- Goal:
Copy out the lines exactly, from the one containing "This screenshot has" through the end of the lines, both ends included. Leave the pictures out of your copy.

- Records to process:
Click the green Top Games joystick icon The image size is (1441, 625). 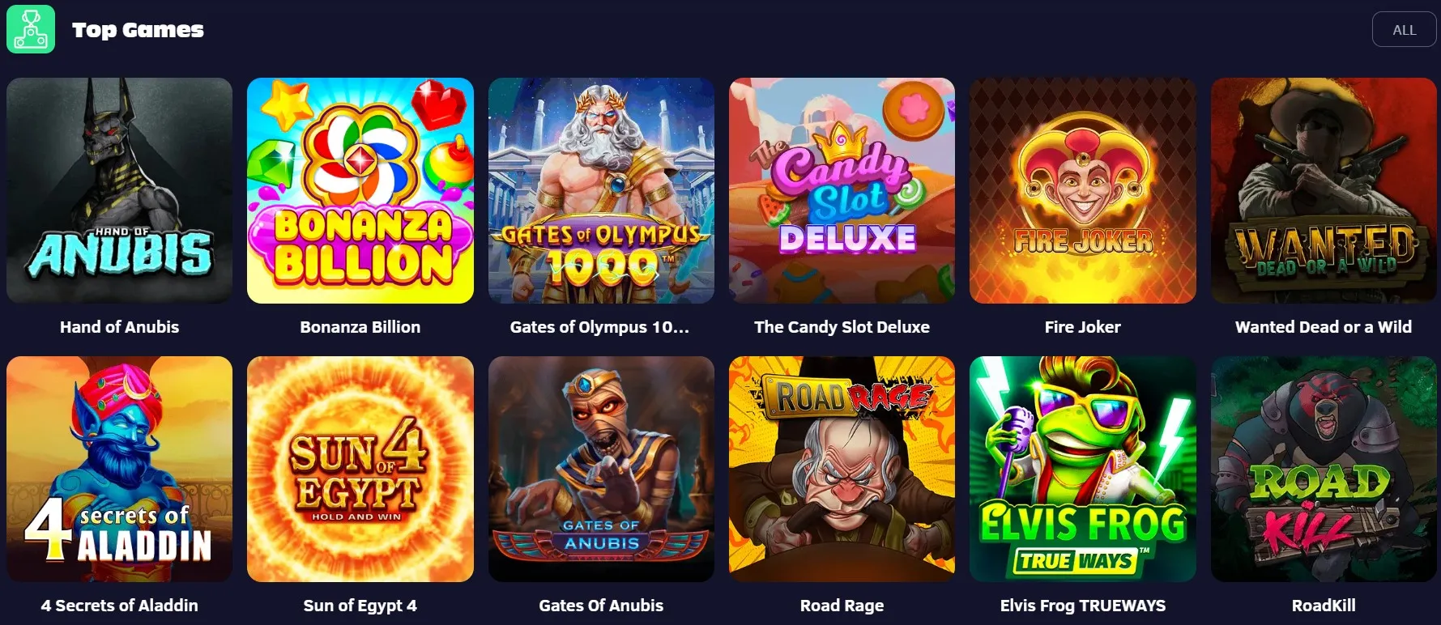(31, 29)
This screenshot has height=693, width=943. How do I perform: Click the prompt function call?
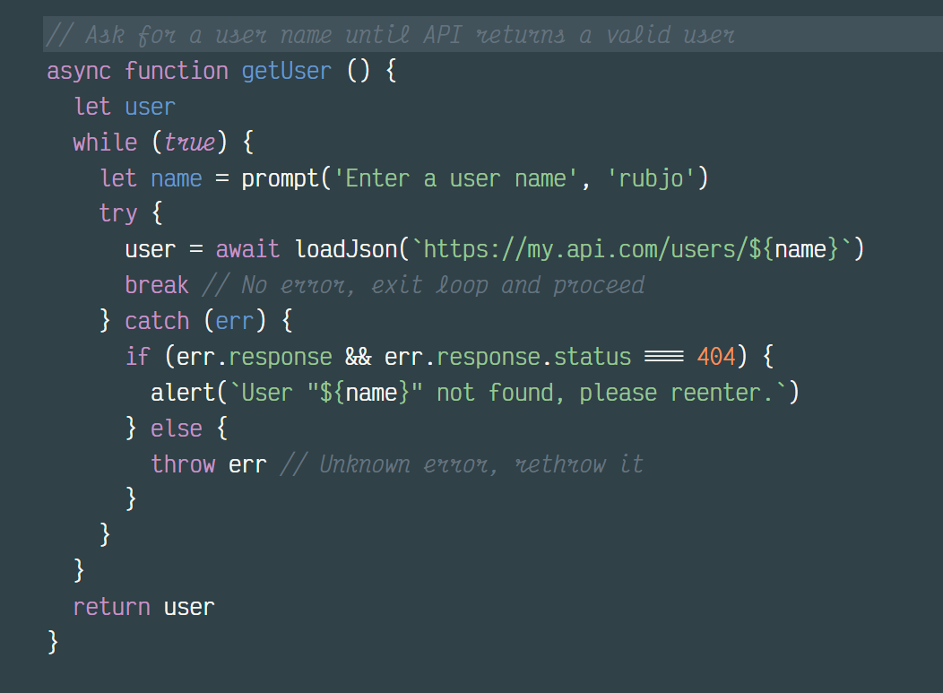280,178
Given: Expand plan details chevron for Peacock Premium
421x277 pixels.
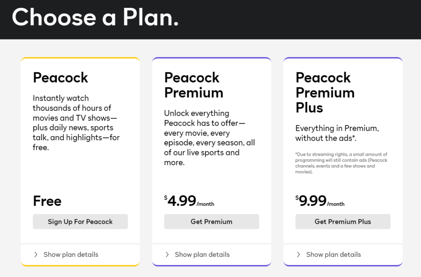Looking at the screenshot, I should [x=167, y=254].
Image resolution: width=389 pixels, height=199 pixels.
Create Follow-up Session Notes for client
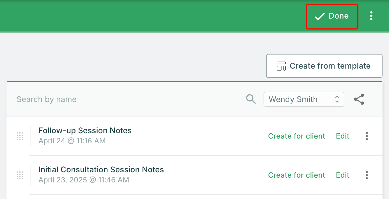297,136
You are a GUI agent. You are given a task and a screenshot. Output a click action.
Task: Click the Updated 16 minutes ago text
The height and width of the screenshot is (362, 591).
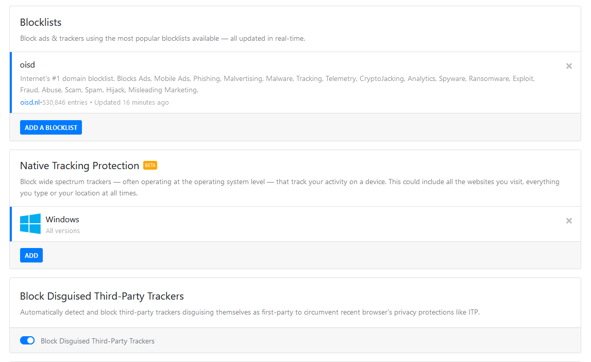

- Solution to this exercise:
This screenshot has height=693, width=943. How do I perform: Click the prompt function call?
280,178
Given: Expand plan details chevron for Peacock Premium
421x277 pixels.
Looking at the screenshot, I should [x=167, y=254].
Image resolution: width=389 pixels, height=199 pixels.
Create Follow-up Session Notes for client
297,136
You are a GUI agent. You are given a task and a screenshot. Output a click action.
Task: Click the Updated 16 minutes ago text
The height and width of the screenshot is (362, 591).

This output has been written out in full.